▸ TASKS TO PERFORM
[1] In the fire blight abstract, rewrite the passage from "Interpretive Summary: Fire" to "on lab experiments.", substituting "quince" for "pear".
[2] Answer these questions from the fire blight abstract:
(a) Which journal was the work submitted to?
(b) What organism causes fire blight?
(c) How many megaplasmids does Pantoea vagans C9-1 carry?
[3] Translate this sentence from the fire blight abstract into Spanish: "New ways are needed to control this disease."

▸ TEXT UNDER STUDY

--- START ---

|KLEIN-GORDON, JEANNIE - Michigan State University|
|JOHNSON, KENNETH - Oregon State University|
Submitted to: Phytopathology
Publication Type: Peer Reviewed Journal
Publication Acceptance Date: 6/7/2023
Publication Date: 6/7/2023
Citation: Stockwell, V.O., Klein-Gordon, J.M., Johnson, K.B., Loper, J.E. 2023. Contribution of native plasmids of Pantoea vagans C9-1 to epiphytic fitness and fire blight management on apple and pear flowers and fruits. Phytopathology. https://apsjournals.apsnet.org/doi/10.1094/PHYTO-04-23-0144-SA.
Interpretive Summary: Fire blight is an important disease of pear and apple causing estimated annual losses of >$100 million in the United States. New ways are needed to control this disease. In this research, the biological control agent Pantoea vagans C9-1 was evaluated. Four different types of C9-1, varying in stress tolerance and biological control activity in lab experiments, were applied pear and apple trees. It was found that all types of C9-1 reduced the incidence of fire blight by ca. 50% and stress tolerance was only important for C9-1's survival during the summer. This research underscores the importance of conducting biological control field trials to test predictions based on lab experiments.
Technical Abstract: Pantoea vagans C9-1 (C9-1) is a biological control bacterium that is applied to apple and pear trees during bloom for suppression of fire blight, caused by Erwinia amylovora. Prior bioinformatic studies of C9-1 focused on predicted phenotypes associated with its three megaplasmids, pPag1, pPag2, and pPag3, and their putative role in environmental fitness and biocontrol mechanisms. Plasmid pPag3 is a member of the large Pantoea plasmid family (LPP-1) that is present in all Pantoea spp. and has been hypothesized to contribute to environmental colonization and persistence, whereas pPag2 is unique to C9-1. We assessed fitness of C9-1 derivatives cured of pPag2 and/or pPag3 on pear and apple flowers and fruit in experimental orchards. We also assessed the ability of C9-1 'pPag3 to reduce populations of E. amylovora on flowers and disease incidence. Previously, we determined that tolerance to stresses imposed in vitro was compromised in derivatives of C9-1 lacking pPag2 and/or pPag3; however, in this study, the loss of pPag2 and/or pPag3 did not reduce fitness of C9-1 on flowers in orchards. Over the summer, pPag3 contributed to survival of C9-1 on developing apple and pear fruit in two of five trials, whereas loss of pPag2 did not significantly affect survival of C9-1. We also found that loss of pPag3 did not affect C9-1’s ability to reduce E. amylovora populations or fire blight incidence on apple flowers. Our findings partially support prior hypotheses that LPP-1 in Pantoea species contributes to persistence on plant surfaces, but questions whether LPP-1 facilitates host colonization.

--- END ---

▸ DATASET
--- START ---

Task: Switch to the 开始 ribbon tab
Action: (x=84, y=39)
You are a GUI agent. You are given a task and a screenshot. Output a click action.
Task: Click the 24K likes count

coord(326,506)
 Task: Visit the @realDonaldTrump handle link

--- END ---
--- START ---

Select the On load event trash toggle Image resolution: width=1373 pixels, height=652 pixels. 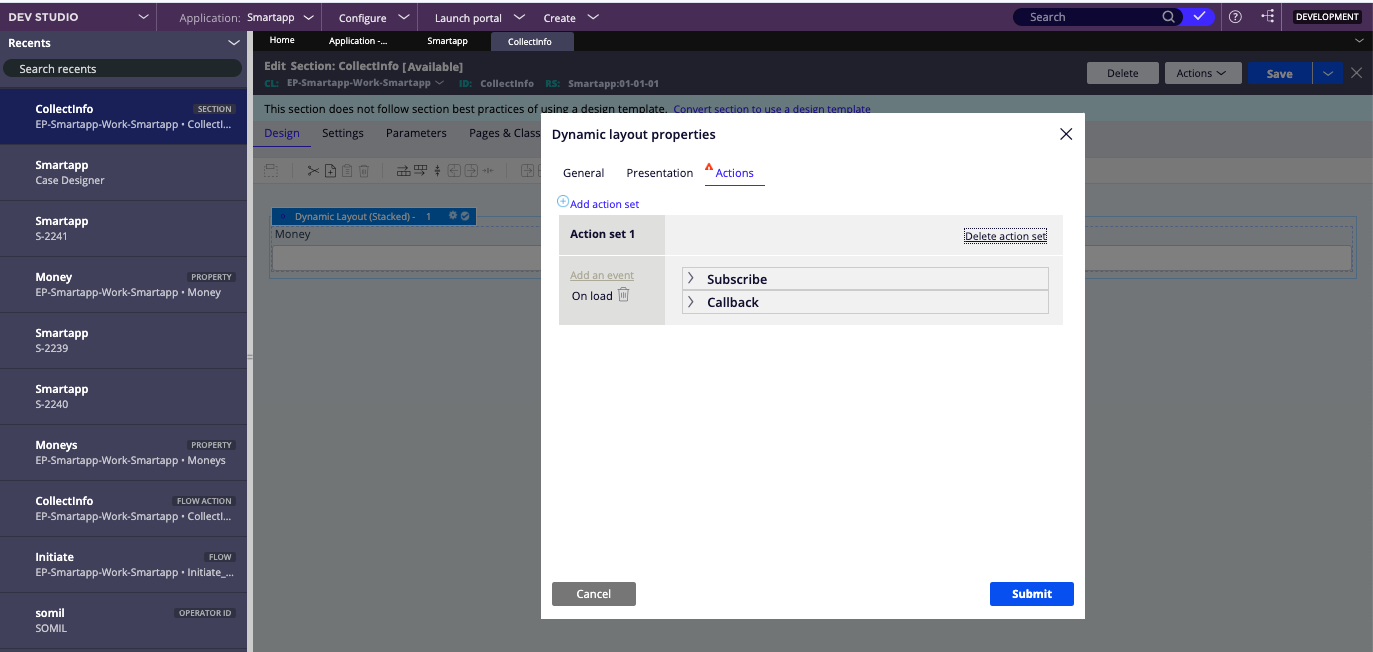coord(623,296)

--- END ---
--- START ---

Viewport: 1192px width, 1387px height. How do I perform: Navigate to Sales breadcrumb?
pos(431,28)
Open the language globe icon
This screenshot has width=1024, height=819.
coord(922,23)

--- END ---

▸ SOLUTIONS FOR EACH TASK
[1]
Interpretive Summary: Fire blight is an important disease of quince and apple causing estimated annual losses of >$100 million in the United States. New ways are needed to control this disease. In this research, the biological control agent Pantoea vagans C9-1 was evaluated. Four different types of C9-1, varying in stress tolerance and biological control activity in lab experiments, were applied quince and apple trees. It was found that all types of C9-1 reduced the incidence of fire blight by ca. 50% and stress tolerance was only important for C9-1's survival during the summer. This research underscores the importance of conducting biological control field trials to test predictions based on lab experiments.

[2]
(a) Phytopathology
(b) Erwinia amylovora
(c) Three: pPag1, pPag2, and pPag3

[3] Se necesitan nuevas formas de controlar esta enfermedad.